**Excerpt provided**
++++++++

I don’t want to give away the whole show.  But what I got from it is about staying “on course”.  Staying true to oneself-even when others betray you in the sense for not thinking the same way.  In her sobriety she found a connectedness to others that she didn’t have before.  I know that one too!  You think you’re connected to those drinking buddies, but you’re not.  They are just the excuses we give ourselves to drink.

All of her feelings are new to her-because she’s sober. She is seeing things in new ways because she’s sober.  And, because she’s sober, she’s able to have much more empathy for her fellow human beings-she is becoming less selfish. It’s a process.  One of the things that was made clear in the show is that she did the work.  It wasn’t a magical awakening. And there were times that it would have been easy for her to slip back into her past persona.

Getting and staying sober is a process. It involves work and is a process that needs to be continually nurtured. Life itself is a process.  Each day holds new opportunities for us to be our best selves.  New opportunities to be different.  To see things in a new way-to connect in a new way.  Sometimes that means giving up or leaving behind some thing or person that no longer fits. Opportunites to shed old illusions and drop old patterns.

In my last post-about hitting the one year mark sober, I said something to the effect that I really haven’t experienced any Aha” kinds of things- That yes, day to day life was so much better.  But, now at my 388th sober day, I can say that I have noticed that I am experiencing a kind of joy and awareness that I haven’t felt for years. I wake up happy and grateful.  I have clarity and energy.  I feel good.  There’s a very subtle undercurrent of overall wellbeing.

++++++++

**What you will do**
1) From the sobriety post, reproduce the passage starting at "I don’t want" and ending at "ourselves to drink.".
2) According to the sobriety post, which sober day has the writer now reached?
3) Finish out the next part of the sobriety post, continuing on from its final sentence.

**Source data**
++++++++

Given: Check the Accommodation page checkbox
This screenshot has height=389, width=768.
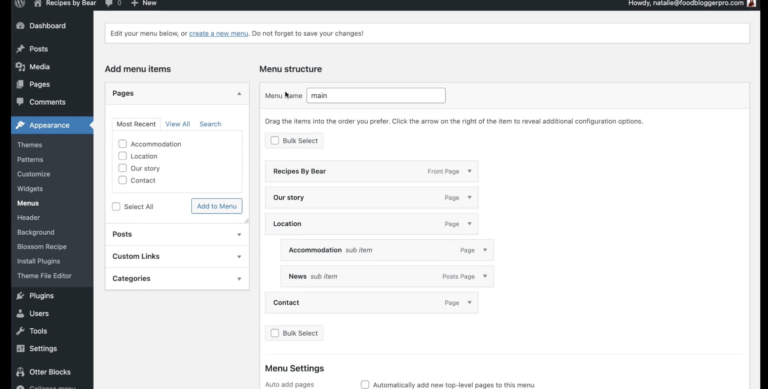Looking at the screenshot, I should pyautogui.click(x=122, y=144).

++++++++

**Exercise responses**
1)
I don’t want to give away the whole show.  But what I got from it is about staying “on course”.  Staying true to oneself-even when others betray you in the sense for not thinking the same way.  In her sobriety she found a connectedness to others that she didn’t have before.  I know that one too!  You think you’re connected to those drinking buddies, but you’re not.  They are just the excuses we give ourselves to drink.

2) The writer has reached their 388th sober day.

3)
Am I enlightened? Probably not!  I’m not levitating….yet!







8 thoughts on “Enlightenment

  1. Wow, you have the same strict viewing guidelines that I have. I almost never attempt TV anymore because it’s so frustrating. I can’t wait to see this series, however.
    I do notice that true empathy is almost impossible while drinking. You’re either too crushed to really help the person or you can’t truly leave your own drinking world long enough to help. I think it’s part of being an adult, while adulthood is easy to put off indefinitely through drinking. I heard a woman in a meeting once say, “It’s a shame, but a even a mother’s can’t overcome drinking.” It was so true. Even the empathy that a mother has for a child is seldom enough to do battle with alcohol. I would love to have learned that when it mattered so much.
    On the plus side, I can be there for my adult children now, and for their children someday.
    Thanks so much for the post!

    Liked by 1 person

      1. Haha. My ex boyfriend bought me the DVD’s. This was before I was even trying to be sober. Maybe he was trying to tell me something. Or maybe that was a spark to this whole life change.